“We have to live in Dallas.”
When Texas Longhorns head coach Tom Herman told the Dallas Morning News of his plans for recruiting the Metroplex as his transition class signed more than two years ago, he did so with a limited track record of success recruiting that area with the Houston Cougars.
Up until recent days, Herman’s Texas program continued those trends, landing only six Metroplex-area recruits in the 2017, 2018, 2019, and 2020 classes combined. And that’s including 2019 wide receiver signee Kennedy Lewis, who hails from Melissa, a small town just north of McKinney.
By contrast, Oklahoma currently boasts seven pledges from that same geographical footprint, 70 percent of the 2020 recruiting class for the Sooners. Four of those players hold offers from the Longhorns.
The calculations of Darius Terrell at The Football Brainiacs indicate that of the 107 players signed by Herman, only seven of them have come from the Metroplex — a mere 6.5 percent.
As a result, there were significant concerns about Texas recruiting efforts in that talent-laden area, especially after Herman opted to retain all of his assistants, effectively entrusting any improvement to quality control coach Ra’Shaad Samples, the son of legendary Metroplex high school head coach Reginald Samples, who is now at Duncanville.
The younger Samples played at Dallas Skyline and is now a primary recruiter for the Horns in the Metroplex, even though he can’t go off campus. As Texas missed on some targets in the Dallas-Fort Worth area earlier in the 2020 cycle, his importance increased due to his connections to Duncanville standouts like Chris Thompson Jr. and Ja’Quinden Jackson.
A recent graduate of Houston, Samples has been on the Longhorns staff for less than 16 months, but he’s already earned a reputation as a “grinder” who has a deep knowledge of the area despite his youth. He grew up there and he’s remained entrenched in the community even after leaving for Oklahoma State and then Houston.
Last week, Samples landed his first major coup — a pledge from Jackson, the dynamic quarterback who nearly led his team to a state championship last December, only to fall on a last-second Hail Mary by Galena Park North Shore.
Jackson’s commitment gives Texas a needed second quarterback in the 2020 class following the transfers of Shane Buechele and Cameron Rising and a strong complement to Lake Travis standout Hudson Card. Both are versatile players who could contribute at other positions if quarterback doesn’t work out — Card was an excellent receiver for most of his sophomore season and Jackson projects favorably at a number of other positions, including wide receiver, tight end, and linebacker.

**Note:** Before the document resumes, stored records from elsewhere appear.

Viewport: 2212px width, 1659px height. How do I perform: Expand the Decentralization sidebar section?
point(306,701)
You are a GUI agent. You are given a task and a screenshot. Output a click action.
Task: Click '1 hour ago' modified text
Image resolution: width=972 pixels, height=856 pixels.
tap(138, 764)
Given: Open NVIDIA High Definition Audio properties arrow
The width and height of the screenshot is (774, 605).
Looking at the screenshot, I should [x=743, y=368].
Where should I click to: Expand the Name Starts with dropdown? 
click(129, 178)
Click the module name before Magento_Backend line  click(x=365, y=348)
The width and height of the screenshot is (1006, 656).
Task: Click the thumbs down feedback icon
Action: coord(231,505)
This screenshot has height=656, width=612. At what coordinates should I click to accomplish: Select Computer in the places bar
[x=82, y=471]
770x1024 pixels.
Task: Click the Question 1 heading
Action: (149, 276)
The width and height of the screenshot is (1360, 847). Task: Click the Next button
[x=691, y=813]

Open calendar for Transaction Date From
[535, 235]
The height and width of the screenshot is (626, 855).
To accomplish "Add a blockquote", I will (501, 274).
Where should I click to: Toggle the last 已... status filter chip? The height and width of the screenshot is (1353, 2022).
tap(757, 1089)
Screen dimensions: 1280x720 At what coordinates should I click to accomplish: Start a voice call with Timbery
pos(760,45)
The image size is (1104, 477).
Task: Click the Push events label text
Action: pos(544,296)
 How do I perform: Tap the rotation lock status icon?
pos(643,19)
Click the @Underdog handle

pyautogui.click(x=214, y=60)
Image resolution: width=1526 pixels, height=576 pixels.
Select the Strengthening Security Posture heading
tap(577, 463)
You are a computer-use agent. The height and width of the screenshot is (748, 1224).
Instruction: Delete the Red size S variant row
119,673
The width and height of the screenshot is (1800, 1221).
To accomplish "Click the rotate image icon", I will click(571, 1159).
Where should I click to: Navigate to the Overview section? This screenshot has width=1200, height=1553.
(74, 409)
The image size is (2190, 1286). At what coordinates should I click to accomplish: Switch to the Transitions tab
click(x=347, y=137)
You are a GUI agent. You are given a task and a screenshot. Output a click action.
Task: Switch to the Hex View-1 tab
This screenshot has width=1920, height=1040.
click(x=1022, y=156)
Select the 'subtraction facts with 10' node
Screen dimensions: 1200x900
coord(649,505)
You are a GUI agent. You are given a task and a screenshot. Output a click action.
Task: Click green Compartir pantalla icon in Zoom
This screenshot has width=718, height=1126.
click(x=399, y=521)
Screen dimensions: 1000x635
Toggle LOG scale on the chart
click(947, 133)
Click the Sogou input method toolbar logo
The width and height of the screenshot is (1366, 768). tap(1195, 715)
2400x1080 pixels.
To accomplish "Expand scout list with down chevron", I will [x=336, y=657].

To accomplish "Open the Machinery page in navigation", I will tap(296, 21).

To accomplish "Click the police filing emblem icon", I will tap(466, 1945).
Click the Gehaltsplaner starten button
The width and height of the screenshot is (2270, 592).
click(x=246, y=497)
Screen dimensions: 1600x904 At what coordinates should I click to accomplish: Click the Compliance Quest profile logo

More than that, Jackson is ranked as the No. 55 player nationally and the No. 6 player in Texas, according to the 247Sports Composite rankings, so he’s an elite prospect who could help the Longhorns land other targets in the 2020 class, like his teammate Thompson.
The hope for Herman and his staff is that Jackson helps make Austin a desirable destination once again for Metroplex recruits to stop the flow of prospects north over the Red River or southeast to SEC schools.
Samples continued his burst of success, too, as Texas landed a commitment from 2021 Dallas Skyline wide receiver Quay Davis on Sunday. He’s another top-100 prospect who is an emerging home run threat on short passes or deep routes due to his explosiveness and tackle-breaking ability. Davis is also the first pledge in his class for the Longhorns.
The work is hardly finished, however, as Thompson looms as perhaps the key target in the secondary right now, while Arlington cornerback Jahari Rogers increasingly looks like a potential addition to the 2020 class. Securing a commitment and eventual signature from Highland Park edge rusher Prince Dorbah, the likely B-backer take in the cycle, is another major priority.
In the 2021 class, the top five prospects are all from the Dallas-Fort Worth area, including another Duncanville star, offensive tackle Savion Byrd, and the nation’s top dual-threat quarterback, Dallas Parish Episcopal’s Preston Stone. The narrative is still forming in that cycle, but the early returns suggest that success in that area will have a large impact on whether the Texas class accomplishes its objectives.
Even without noted Metroplex recruiter David Beaty on the support staff yet, the commitments of Jackson and Davis provide some important evidence that the work of Samples is starting to change the recruiting landscape in the one area where Herman and his staff have struggled ever since the Texas head coach assembled the group at Houston.
If the momentum continues, Samples could quickly cement himself as a rising star in the recruiting world, just as Director of Recruiting Bryan Carrington has in the last year and a half.